After seeing the scenario guidelines posted by Millsy I see a few things I left out.

Date: 206 B.C.
Historical
Complexity: Simple
Size: slightly above average # of troops/points.
FOG supplement needed: Rise of Rome
Objectives: the goal of both forces is simply to smash the enemy. In other words the victory conditions are the same for a "standard" game

Historical overview: There were three Punic armies in Spain when Scipio took over command in Spain. One led by Hasdrubal Gisco, another by Hasdrubal Barca, and the last by Mago Barca. Any one of which was the equal of the Roman army in Spain. After a brilliant capture of New Carhage by Scipio he was able to gain tremendous amounts of material as well as gaining the support of thousands of Spanish troops. In 208 B.C. he was able to defeat the army of Hasdrubal Barca (its unclear wether the battle resulted in a marginal or great victory but we do know Scipio outmanuever his enemy).
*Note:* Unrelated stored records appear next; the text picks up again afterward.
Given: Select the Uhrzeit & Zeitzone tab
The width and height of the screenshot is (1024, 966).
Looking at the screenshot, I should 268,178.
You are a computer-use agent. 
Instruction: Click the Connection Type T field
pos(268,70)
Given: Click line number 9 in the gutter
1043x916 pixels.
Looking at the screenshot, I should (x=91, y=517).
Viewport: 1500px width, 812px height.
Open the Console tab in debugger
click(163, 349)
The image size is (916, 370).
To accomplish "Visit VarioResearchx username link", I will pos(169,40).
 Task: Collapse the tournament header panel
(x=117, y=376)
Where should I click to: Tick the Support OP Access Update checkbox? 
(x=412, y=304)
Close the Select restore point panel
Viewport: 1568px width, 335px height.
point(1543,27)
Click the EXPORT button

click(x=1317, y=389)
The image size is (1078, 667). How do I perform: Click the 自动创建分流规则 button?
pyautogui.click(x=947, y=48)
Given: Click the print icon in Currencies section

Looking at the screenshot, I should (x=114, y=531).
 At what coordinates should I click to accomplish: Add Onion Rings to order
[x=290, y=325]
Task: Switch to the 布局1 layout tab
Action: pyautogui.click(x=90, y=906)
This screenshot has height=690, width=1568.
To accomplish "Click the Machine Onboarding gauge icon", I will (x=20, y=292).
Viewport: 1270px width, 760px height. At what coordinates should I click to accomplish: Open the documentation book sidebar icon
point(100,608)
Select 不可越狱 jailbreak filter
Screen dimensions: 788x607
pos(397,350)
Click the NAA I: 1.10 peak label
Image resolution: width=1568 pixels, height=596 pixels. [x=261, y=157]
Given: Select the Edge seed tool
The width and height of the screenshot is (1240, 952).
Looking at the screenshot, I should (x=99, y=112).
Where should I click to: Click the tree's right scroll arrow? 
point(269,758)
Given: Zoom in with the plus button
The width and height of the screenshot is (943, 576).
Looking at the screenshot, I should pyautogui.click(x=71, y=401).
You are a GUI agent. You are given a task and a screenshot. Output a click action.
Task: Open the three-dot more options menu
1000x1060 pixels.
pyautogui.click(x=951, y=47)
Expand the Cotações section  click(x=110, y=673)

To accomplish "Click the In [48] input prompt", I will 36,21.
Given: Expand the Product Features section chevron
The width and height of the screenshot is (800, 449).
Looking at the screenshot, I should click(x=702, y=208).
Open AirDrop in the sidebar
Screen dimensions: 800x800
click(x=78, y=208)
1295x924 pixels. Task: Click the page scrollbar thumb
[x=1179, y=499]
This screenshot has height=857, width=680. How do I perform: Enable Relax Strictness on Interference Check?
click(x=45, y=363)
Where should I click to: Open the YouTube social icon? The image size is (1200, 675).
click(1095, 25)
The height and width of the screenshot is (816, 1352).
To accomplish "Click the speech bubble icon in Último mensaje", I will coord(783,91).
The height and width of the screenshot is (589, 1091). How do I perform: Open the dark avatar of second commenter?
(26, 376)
After that battle Hasdrubal Barca led his army into Italy in attempt to help his brother Hannibal (he failed to reach him but that is another story). This left only two Punic armies in Spain, tipping the balance of power towards Rome. Scipio fought several minor victories in Spain in an attempt to draw Hasdrubal Gisco into a piched battle but failed. In 206 BC Hasdrubal Gisco became more confident when he linked up with the army of Mago Barca. Scipio marched his army near the enemy outside Ilipa. Several minor skirmishes occured between elements of the two armies before the real battle was to take place. The Carthaginian force was appoximately 70,000 (though Livy puts it at 50,000) and the Roman force was about 45,000, only about half of which was his experienced legions and alae. The scenario given is a reconstruction of the main battle that took place between the armies of Scipio Africanus and Hasdrubal Gisco.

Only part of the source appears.